- _Your instructions_
Across the following data, how many lines include the string "pixels"? Reply with the number and nothing more.

- _Supplied records_
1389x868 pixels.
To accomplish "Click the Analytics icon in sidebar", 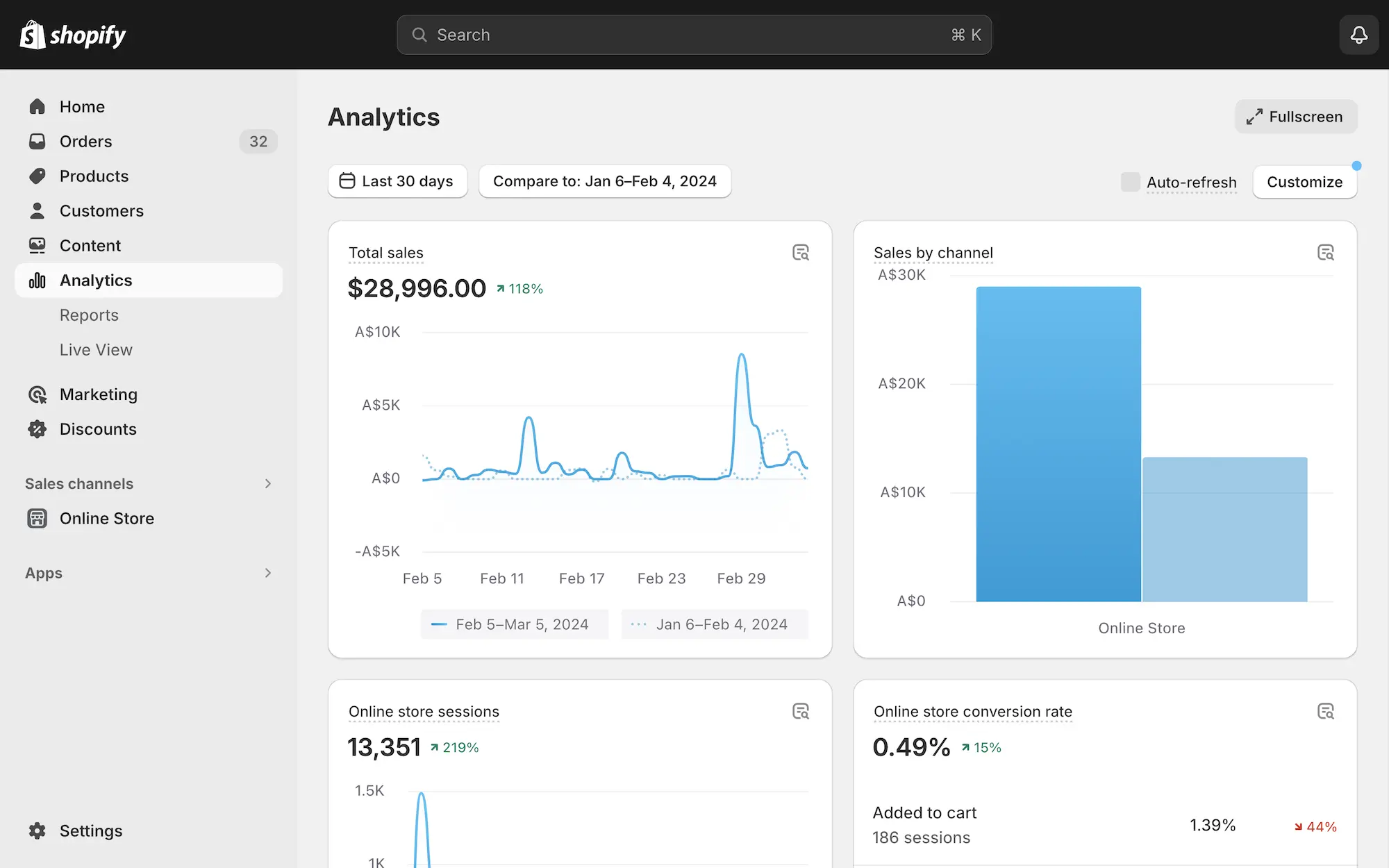I will click(37, 280).
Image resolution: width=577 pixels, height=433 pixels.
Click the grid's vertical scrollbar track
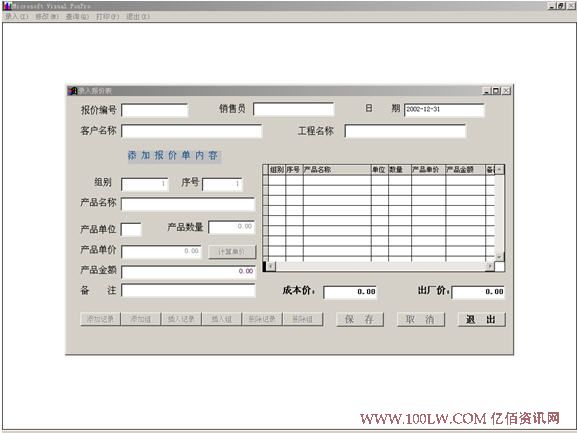[x=499, y=214]
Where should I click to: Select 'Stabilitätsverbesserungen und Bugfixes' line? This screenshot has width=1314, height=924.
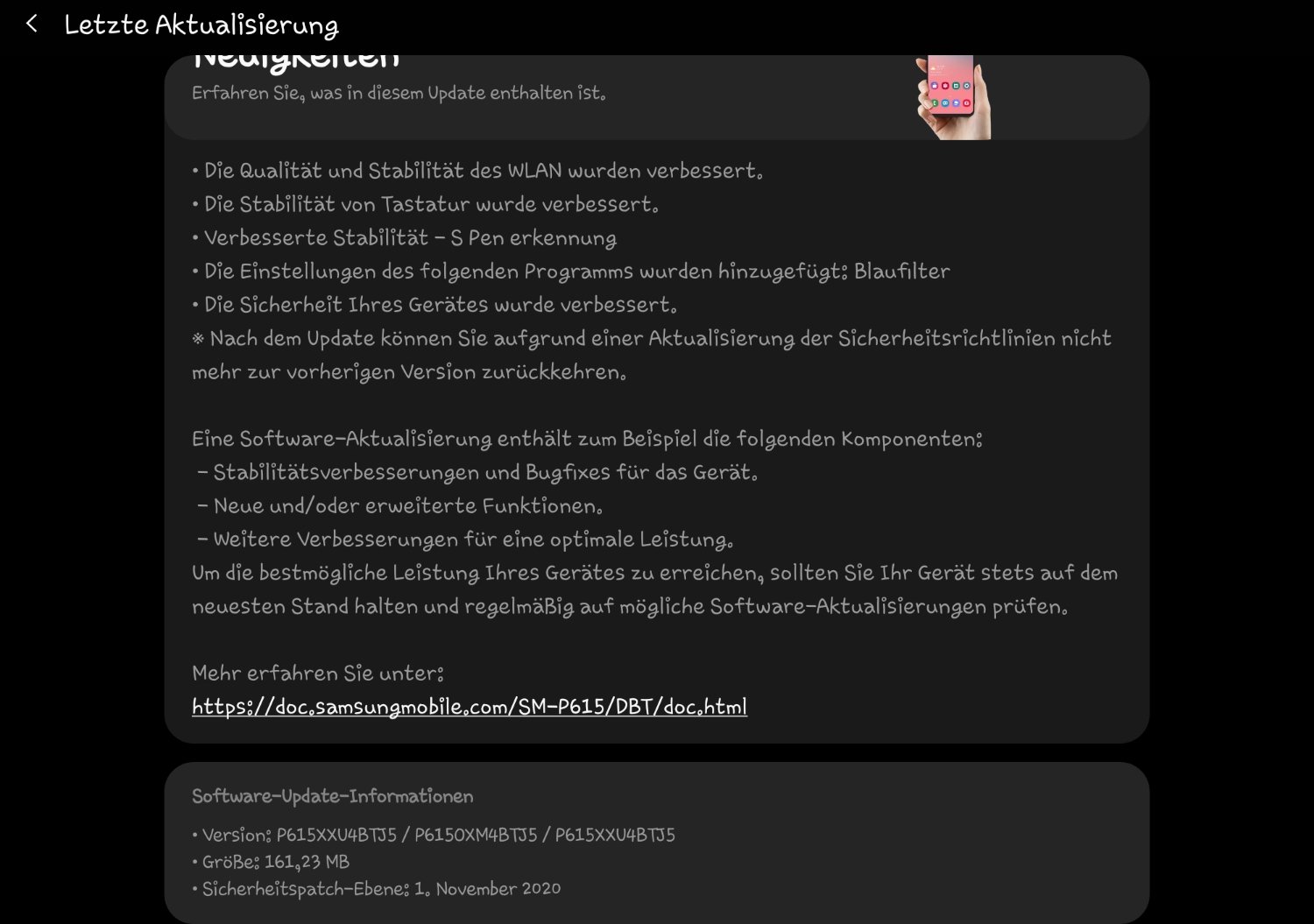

- _Task solution_
2